◆ Short task ◆
Put everything from the line containing "The width and" down to the end of the items into a Markdown table with the columns No. and Text, one numbered row per line. Skip blank lines, and leave the pictures out.

◆ Listed records ◆

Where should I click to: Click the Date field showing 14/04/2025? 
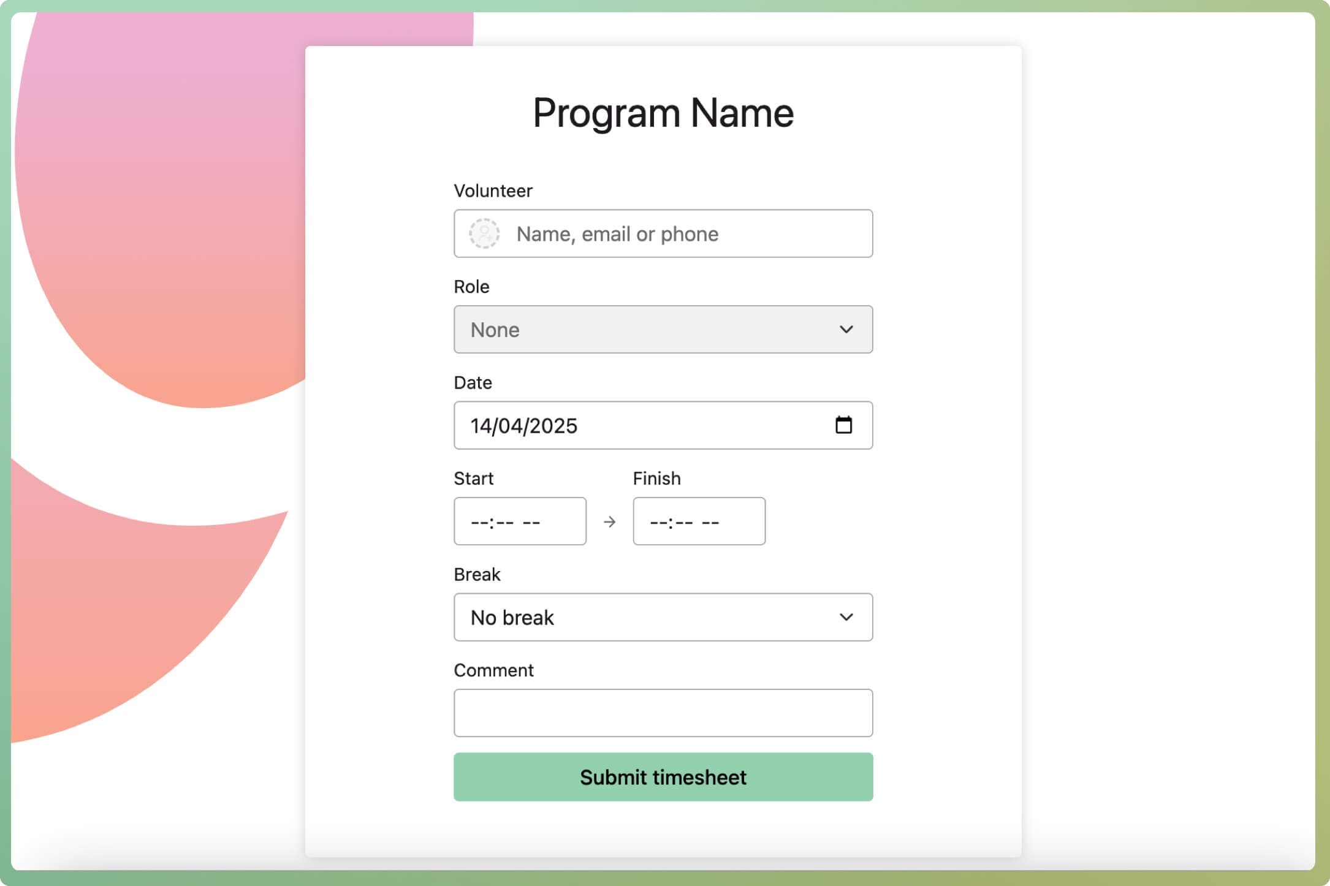click(x=637, y=425)
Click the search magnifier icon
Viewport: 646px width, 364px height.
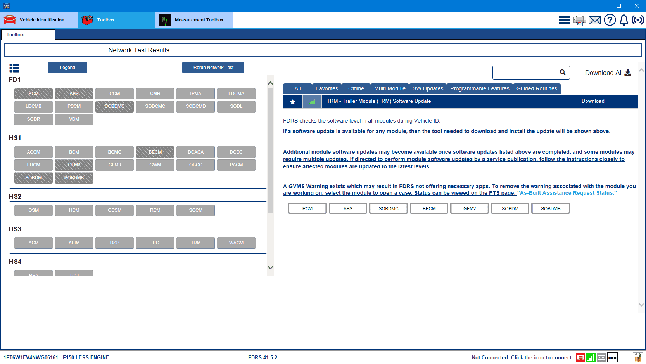(563, 72)
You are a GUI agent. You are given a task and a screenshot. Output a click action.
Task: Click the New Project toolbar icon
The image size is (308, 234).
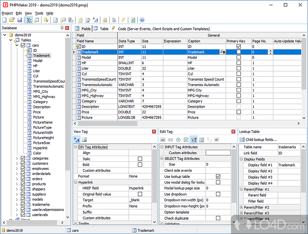coord(4,20)

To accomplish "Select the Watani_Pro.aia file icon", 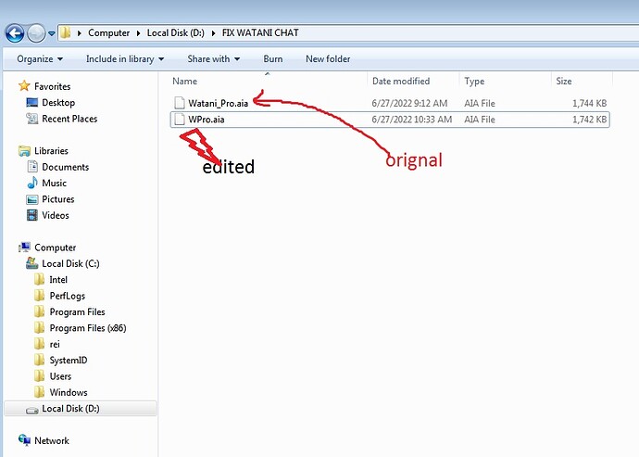I will (x=180, y=103).
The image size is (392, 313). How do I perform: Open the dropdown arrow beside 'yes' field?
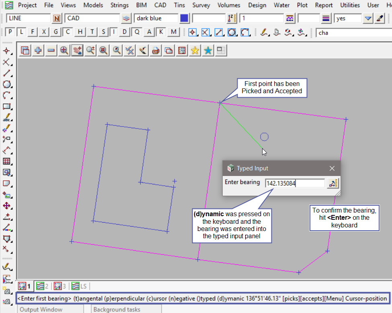click(368, 18)
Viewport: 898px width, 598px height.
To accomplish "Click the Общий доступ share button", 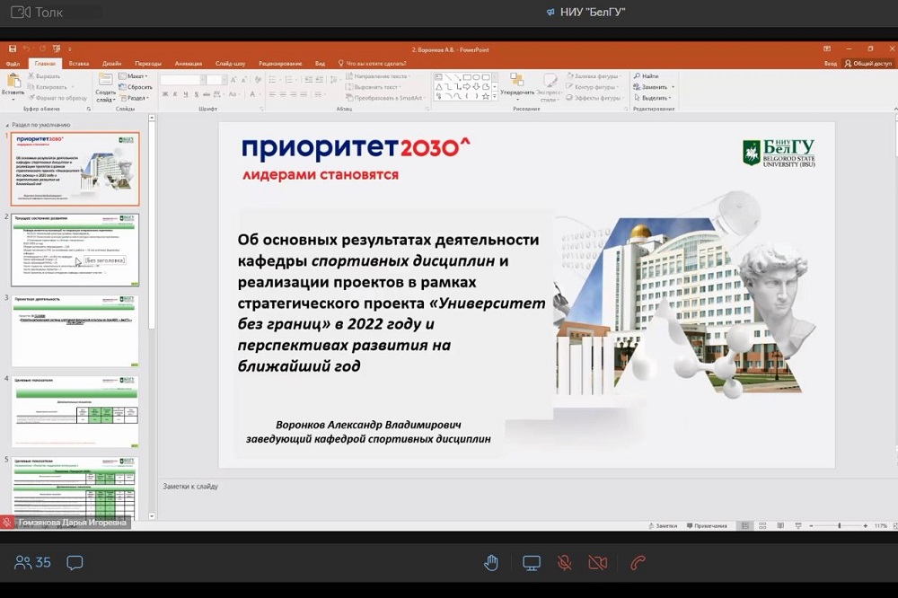I will pyautogui.click(x=867, y=64).
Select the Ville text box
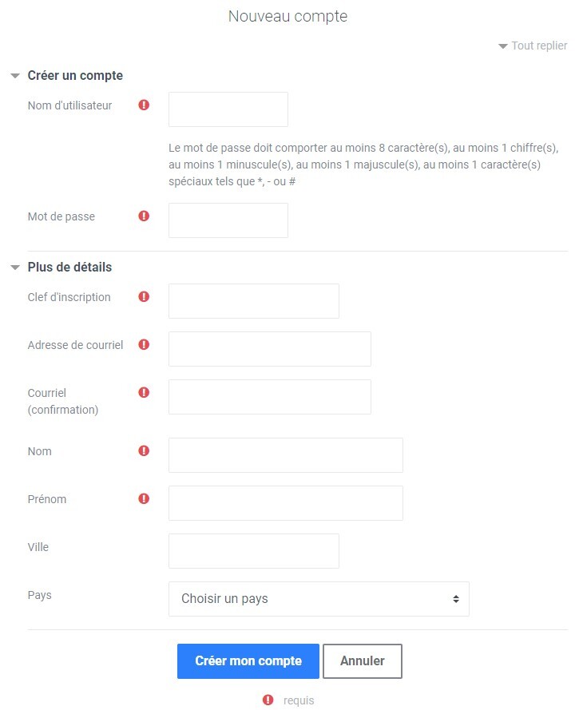Viewport: 575px width, 710px height. (254, 551)
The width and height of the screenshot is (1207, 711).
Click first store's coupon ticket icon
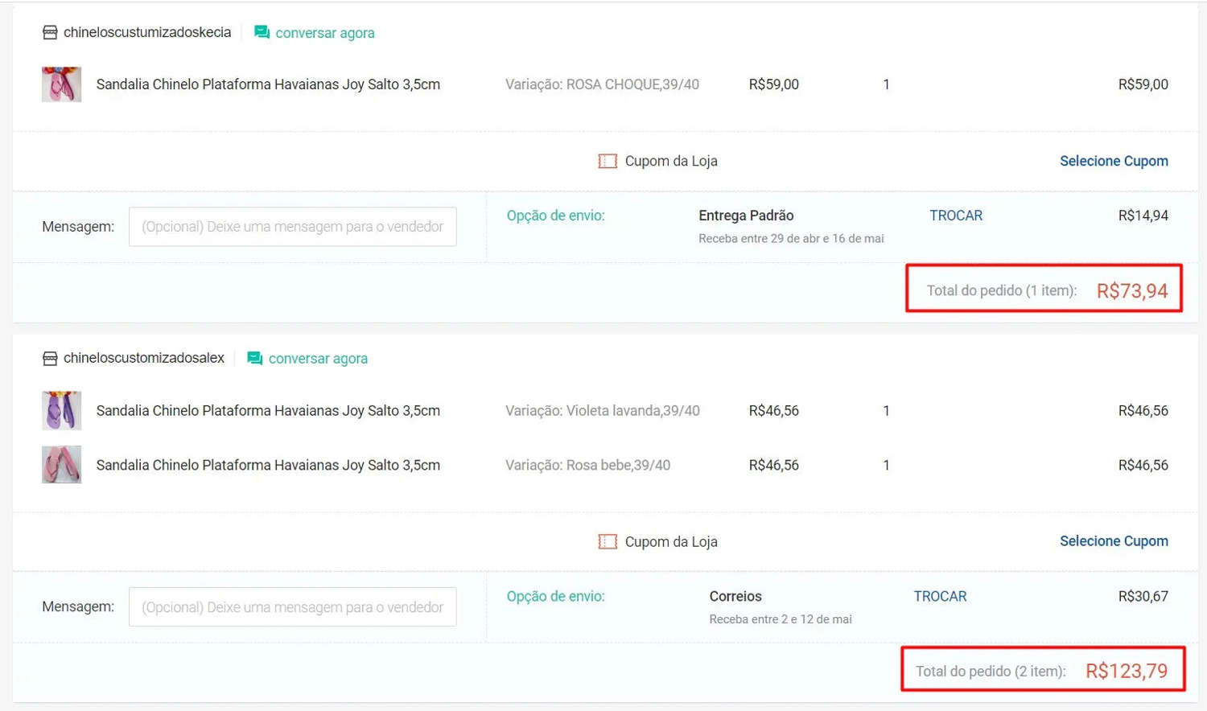608,161
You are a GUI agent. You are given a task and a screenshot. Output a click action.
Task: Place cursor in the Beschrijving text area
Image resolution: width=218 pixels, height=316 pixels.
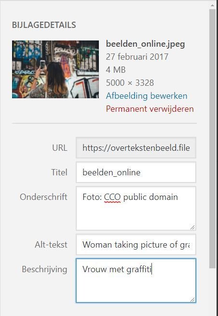[x=136, y=280]
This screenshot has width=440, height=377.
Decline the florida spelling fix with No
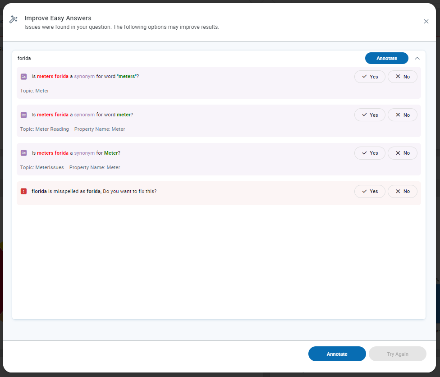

◆ Task output ◆
| No. | Text |
|---|---|
| 1 | The width and height of the screenshot is (1207, 711). |
| 2 | Click first store's coupon ticket icon |
| 3 | 608,161 |
| 4 | You are a GUI agent. You are given a task and a screenshot. Output a click action. |
| 5 | Task: Place cursor in the Beschrijving text area |
| 6 | Image resolution: width=218 pixels, height=316 pixels. |
| 7 | [x=136, y=280] |
| 8 | This screenshot has width=440, height=377. |
| 9 | Decline the florida spelling fix with No |